Ugwumba F O, Ekwedigwe H C, Echetabu K N, Okoh A D, Nnabugwu I, Ugwuidu E S
Department of Surgery, Urology Unit, Faculty of Medical Sciences, University of Nigeria and University of Nigeria Teaching Hospital, Enugu, Enugu State, Nigeria.
Niger J Clin Pract. 2016 Mar-Apr;19(2):207-11. doi: 10.4103/1119-3077.175968.
Ischemic priapism is the more common variety of priapism and often presents late. Outcome is largely dependent on the duration of ischemia.
To determine the etiology, presentation, management, and outcome of ischemic priapism.

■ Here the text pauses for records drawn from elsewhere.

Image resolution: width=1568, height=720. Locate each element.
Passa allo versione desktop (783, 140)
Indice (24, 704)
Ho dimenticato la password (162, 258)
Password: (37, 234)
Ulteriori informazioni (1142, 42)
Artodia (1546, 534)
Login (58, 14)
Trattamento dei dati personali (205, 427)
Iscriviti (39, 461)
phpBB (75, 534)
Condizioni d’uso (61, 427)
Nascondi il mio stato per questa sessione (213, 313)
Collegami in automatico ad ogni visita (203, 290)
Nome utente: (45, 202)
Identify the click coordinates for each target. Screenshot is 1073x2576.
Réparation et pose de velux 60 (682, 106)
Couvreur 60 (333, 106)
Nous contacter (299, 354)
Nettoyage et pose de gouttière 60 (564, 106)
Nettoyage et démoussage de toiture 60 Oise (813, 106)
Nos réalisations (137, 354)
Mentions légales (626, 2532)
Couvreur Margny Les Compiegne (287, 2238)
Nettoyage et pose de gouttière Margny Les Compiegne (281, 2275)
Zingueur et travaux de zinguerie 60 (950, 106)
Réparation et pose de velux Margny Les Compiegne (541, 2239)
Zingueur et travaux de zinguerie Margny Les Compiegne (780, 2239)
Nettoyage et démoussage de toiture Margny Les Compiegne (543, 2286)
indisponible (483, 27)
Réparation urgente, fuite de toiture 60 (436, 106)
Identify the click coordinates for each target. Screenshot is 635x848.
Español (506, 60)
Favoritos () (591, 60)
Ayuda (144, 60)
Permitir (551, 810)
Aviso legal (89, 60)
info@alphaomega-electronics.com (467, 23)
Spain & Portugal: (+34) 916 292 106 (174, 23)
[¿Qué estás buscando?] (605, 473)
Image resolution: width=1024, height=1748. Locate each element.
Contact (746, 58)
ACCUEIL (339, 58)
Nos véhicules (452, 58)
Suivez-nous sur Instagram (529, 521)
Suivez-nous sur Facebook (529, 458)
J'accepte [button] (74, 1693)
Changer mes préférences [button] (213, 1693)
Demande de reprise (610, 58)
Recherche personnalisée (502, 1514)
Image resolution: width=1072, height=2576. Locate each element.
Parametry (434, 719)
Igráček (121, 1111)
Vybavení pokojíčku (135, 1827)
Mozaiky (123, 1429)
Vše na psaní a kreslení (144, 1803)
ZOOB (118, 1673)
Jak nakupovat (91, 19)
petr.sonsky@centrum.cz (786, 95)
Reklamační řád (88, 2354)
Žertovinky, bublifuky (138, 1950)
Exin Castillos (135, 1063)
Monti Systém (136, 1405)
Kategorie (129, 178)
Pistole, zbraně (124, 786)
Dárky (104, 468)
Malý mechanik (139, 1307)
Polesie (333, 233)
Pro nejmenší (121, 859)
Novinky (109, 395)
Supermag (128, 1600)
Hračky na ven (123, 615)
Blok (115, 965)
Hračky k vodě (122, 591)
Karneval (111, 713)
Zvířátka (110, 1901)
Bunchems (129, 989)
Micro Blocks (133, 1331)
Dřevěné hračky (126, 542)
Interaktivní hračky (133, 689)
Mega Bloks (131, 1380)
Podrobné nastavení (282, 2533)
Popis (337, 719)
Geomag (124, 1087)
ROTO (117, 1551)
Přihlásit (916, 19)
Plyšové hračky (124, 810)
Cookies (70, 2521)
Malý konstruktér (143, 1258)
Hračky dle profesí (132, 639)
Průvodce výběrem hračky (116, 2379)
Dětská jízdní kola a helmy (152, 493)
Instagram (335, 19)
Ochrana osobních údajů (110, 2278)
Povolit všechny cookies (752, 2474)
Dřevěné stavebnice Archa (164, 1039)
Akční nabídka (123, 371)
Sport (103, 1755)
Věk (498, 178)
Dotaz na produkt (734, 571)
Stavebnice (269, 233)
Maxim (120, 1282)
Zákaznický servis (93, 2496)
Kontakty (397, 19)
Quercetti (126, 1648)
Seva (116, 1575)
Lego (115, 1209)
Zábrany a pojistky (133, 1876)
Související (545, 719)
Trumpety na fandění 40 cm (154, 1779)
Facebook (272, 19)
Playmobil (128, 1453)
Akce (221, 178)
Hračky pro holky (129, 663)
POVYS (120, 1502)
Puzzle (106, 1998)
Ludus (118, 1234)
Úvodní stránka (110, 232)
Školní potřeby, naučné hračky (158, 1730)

Retrospective analysis of consecutive cases presenting to three hospitals offering specialist urological services in South-East Nigeria from January 2000 to December 2010.
Fifteen patients were assessed for clinical data and outcome.
The data were analyzed descriptively and inferentially using Statistical Package for Social Sciences (SPSS version 16, SPSS Inc., Chicago IL, USA) with P < 0.05.
Mean age was 30.5 years (standard deviation [SD] =1.63), range: 14-79 years. Onset to presentation interval ranged from 6 h to 28 days. Eight patients (53.3%) had sickle cell disease (SCD). Four patients (26.7%) had unidentified causes. The 8 SCD patients had stuttering priapism on several occasions previously. Six patients (40%) had taken oral herbal medications as treatment prior to presentation. Initial resuscitative measures were intravenous hydration, aspiration, and irrigation with normal saline in 13 patients. Glanulo-cavernous shunt (Al-Ghorab) was performed in all the patients. Detumescence was immediate in 14 and delayed in 1 patient. Three patients had transient recurrence of tumescence, while one had to be reshunted. Erectile dysfunction (ED) occurred in 7 patients (46.7%). Occurrence of ED increased significantly in patients presenting 24 h after onset of symptoms ([P = 0.032] Fishers exact test). Mean duration of follow-up was 21.9 weeks (SD = 4.1), range: 3-156 weeks.
Low flow priapism is common in our environment, and approximately half will occur in SCD patients who have had stuttering priapism previously. Timely diagnosis and treatment will reduce the probability of severe ED. In our experience, the Al-Ghorab shunt provides rapid relief. Enlightenment is vital in reducing ischemia time. Emphasis on preventive measures in SCD patients is vital.
缺血性阴茎异常勃起是阴茎异常勃起中较常见的类型,且常出现较晚。其预后很大程度上取决于缺血持续时间。
确定缺血性阴茎异常勃起的病因、表现、治疗及预后。
对2000年1月至2010年12月在尼日利亚东南部提供专科泌尿外科服务的三家医院连续收治的病例进行回顾性分析。
对15例患者的临床资料及预后进行评估。
使用社会科学统计软件包(SPSS 16版,SPSS公司,美国伊利诺伊州芝加哥)对数据进行描述性和推断性分析,P<0.05。
平均年龄为30.5岁(标准差[SD]=1.63),范围为14 - 79岁。发病至就诊间隔时间为6小时至28天。8例患者(53.3%)患有镰状细胞病(SCD)。4例患者(26.7%)病因不明。8例SCD患者之前曾多次出现间歇性阴茎异常勃起。6例患者(40%)在就诊前曾服用口服草药进行治疗。13例患者的初始复苏措施为静脉补液、穿刺抽吸及用生理盐水冲洗。所有患者均进行了阴茎头海绵体分流术(Al - Ghorab术)。14例患者阴茎消肿迅速,1例延迟。3例患者出现短暂性肿胀复发,1例患者需再次进行分流术。7例患者(46.7%)出现勃起功能障碍(ED)。症状发作后24小时就诊的患者中ED的发生率显著增加([P = 0.032] Fisher精确检验)。平均随访时间为21.9周(SD = 4.1),范围为3 - 156周。
低流量型阴茎异常勃起在我们的环境中很常见,约一半发生在之前有间歇性阴茎异常勃起的SCD患者中。及时诊断和治疗将降低严重ED的可能性。根据我们的经验,Al - Ghorab分流术能迅速缓解症状。提高认识对于缩短缺血时间至关重要。对SCD患者强调预防措施至关重要。